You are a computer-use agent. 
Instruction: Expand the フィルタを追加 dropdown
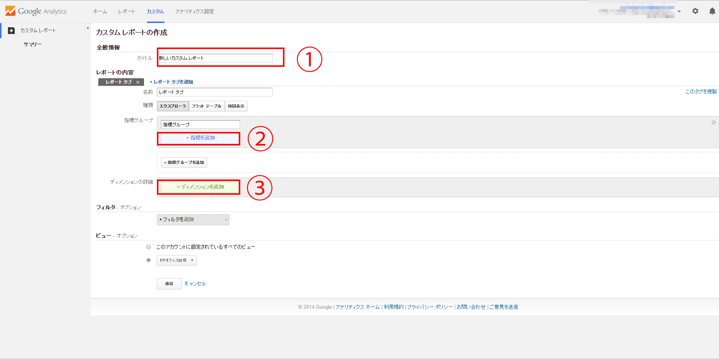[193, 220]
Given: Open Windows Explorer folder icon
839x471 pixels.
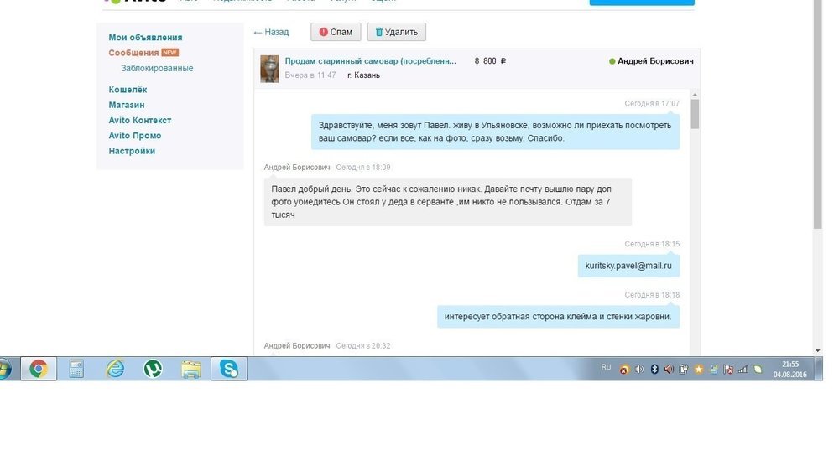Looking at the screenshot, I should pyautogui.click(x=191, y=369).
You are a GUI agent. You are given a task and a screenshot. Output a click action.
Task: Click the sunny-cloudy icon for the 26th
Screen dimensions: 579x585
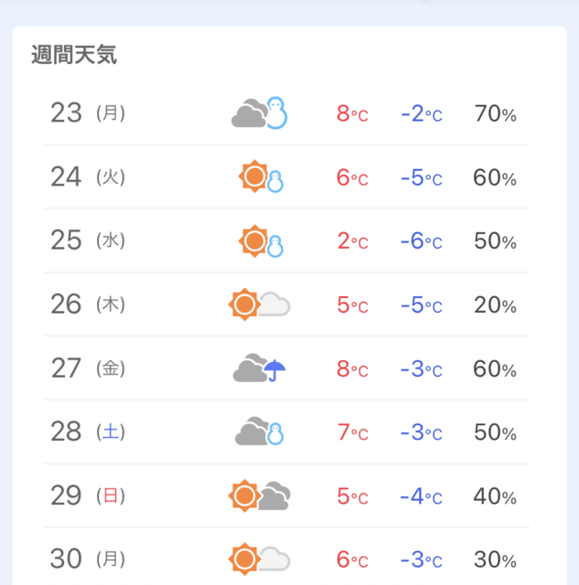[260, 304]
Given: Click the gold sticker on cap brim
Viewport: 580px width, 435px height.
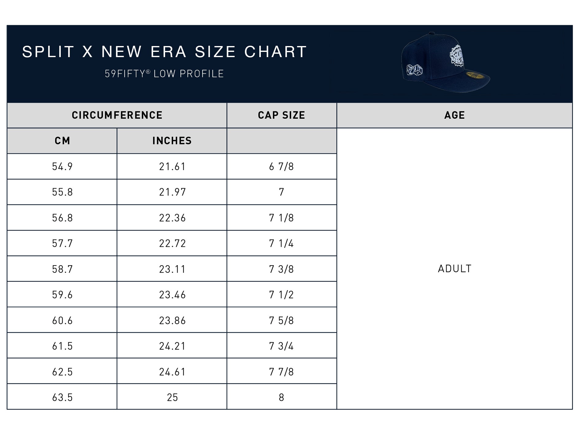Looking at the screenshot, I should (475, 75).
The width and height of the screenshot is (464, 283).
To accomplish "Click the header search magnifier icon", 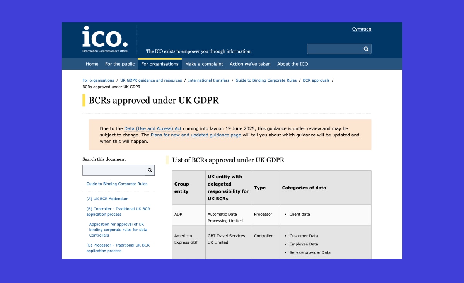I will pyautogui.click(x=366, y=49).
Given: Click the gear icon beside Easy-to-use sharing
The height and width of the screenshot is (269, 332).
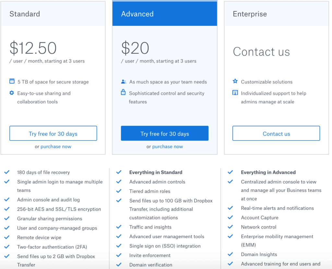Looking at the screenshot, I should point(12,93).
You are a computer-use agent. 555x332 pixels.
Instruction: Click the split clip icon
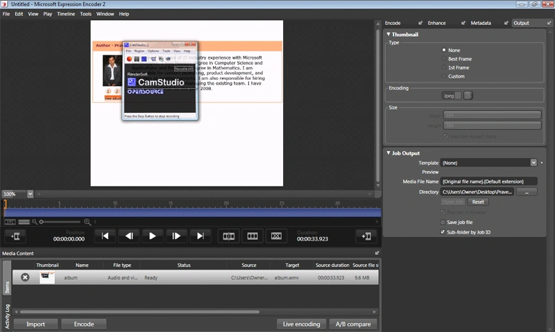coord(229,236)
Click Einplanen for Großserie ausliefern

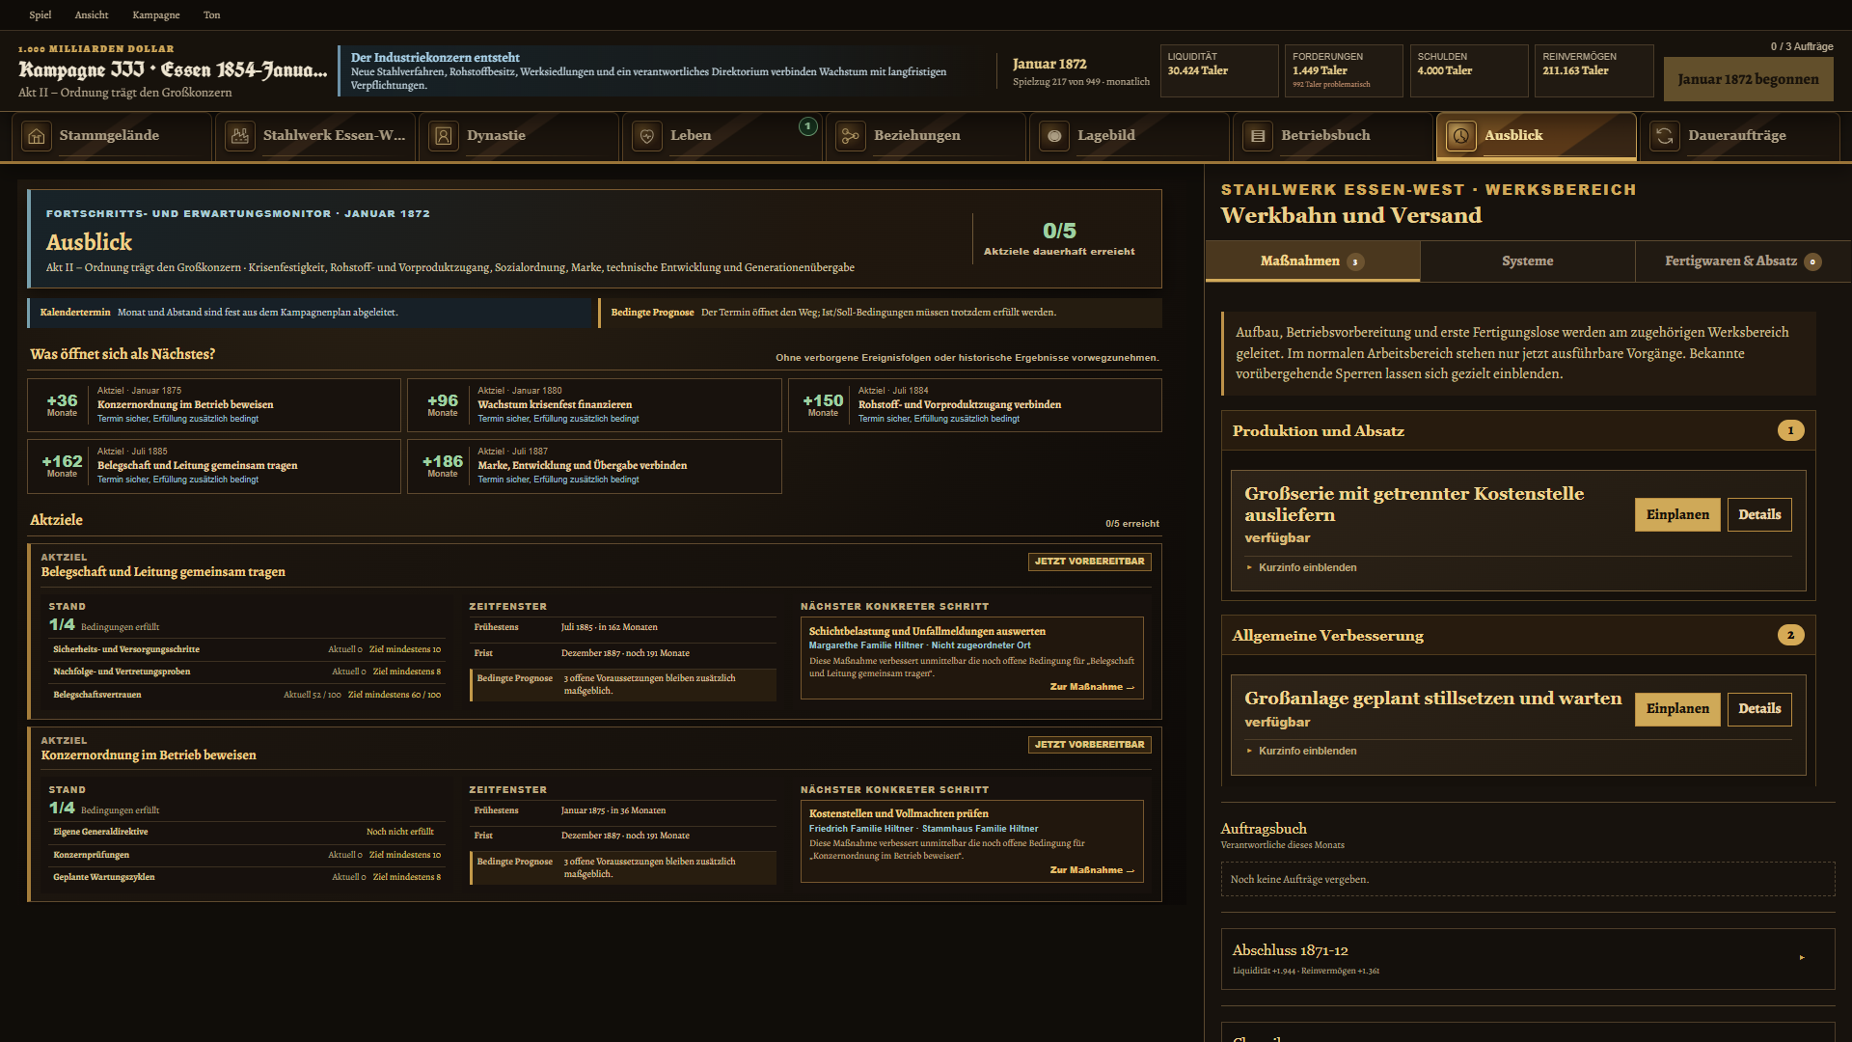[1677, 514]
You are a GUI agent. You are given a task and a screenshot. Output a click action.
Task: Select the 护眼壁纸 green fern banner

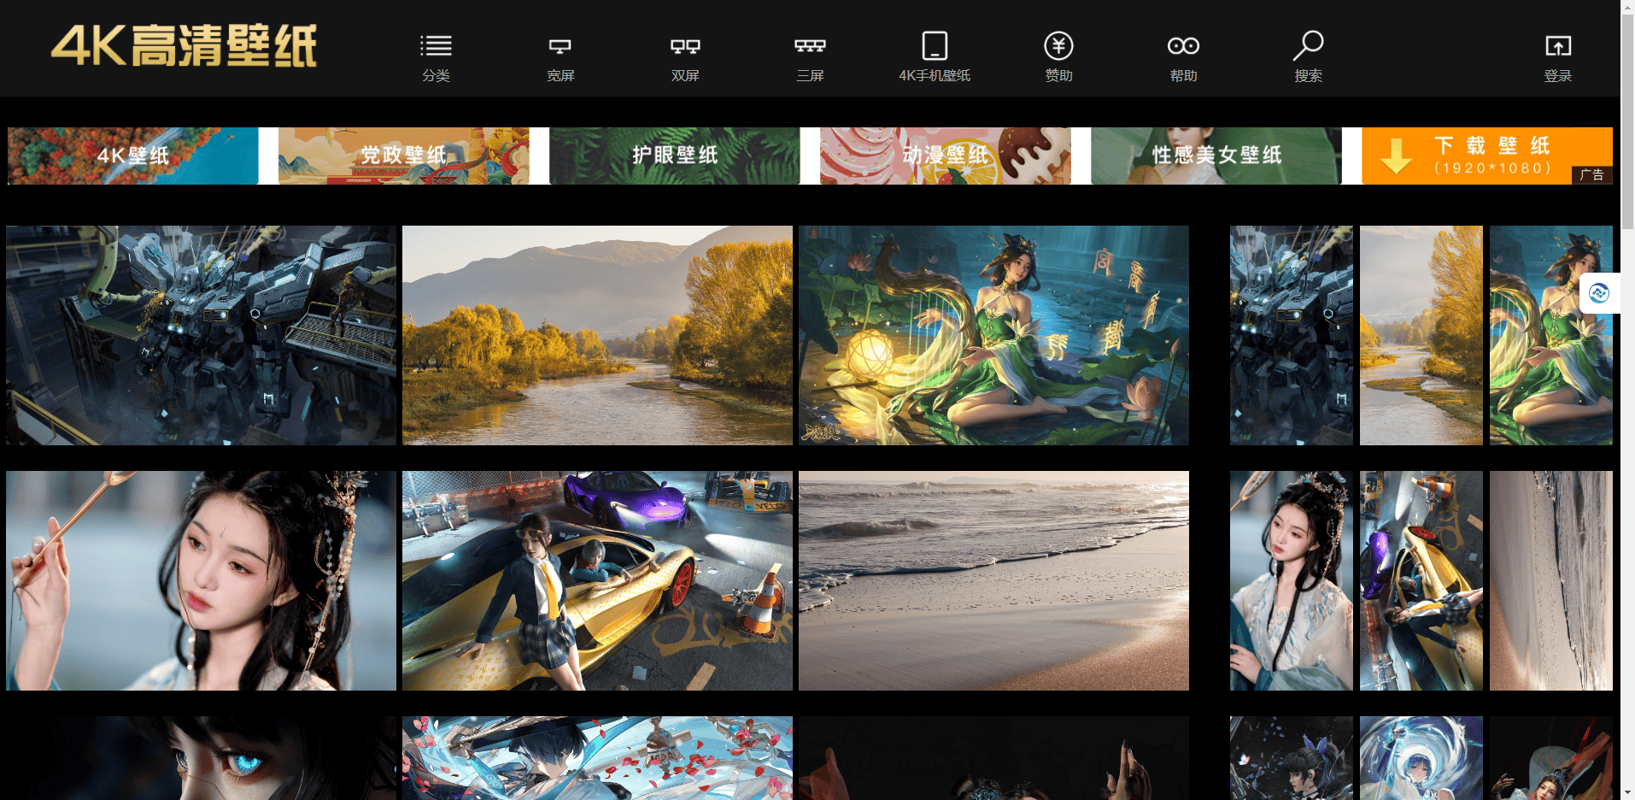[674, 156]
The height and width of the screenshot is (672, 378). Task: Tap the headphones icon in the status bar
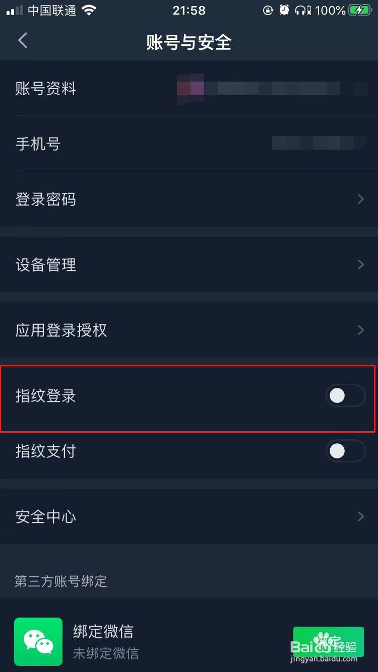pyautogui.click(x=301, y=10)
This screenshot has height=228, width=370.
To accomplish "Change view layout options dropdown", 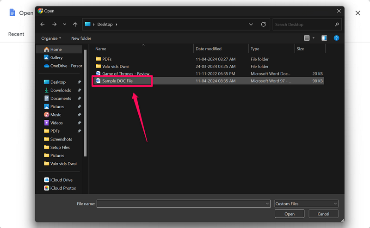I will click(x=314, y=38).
----------------
◆ **TASK OBJECTIVE**: Select every line above that contains the string "width". Case counts.

◆ **WRITTEN SOLUTION**:
Viewport: 580px width, 435px height.
The width and height of the screenshot is (464, 283).
The height and width of the screenshot is (269, 332).
The height and width of the screenshot is (672, 378). Task: Tap the headphones icon in the status bar
This screenshot has height=228, width=370.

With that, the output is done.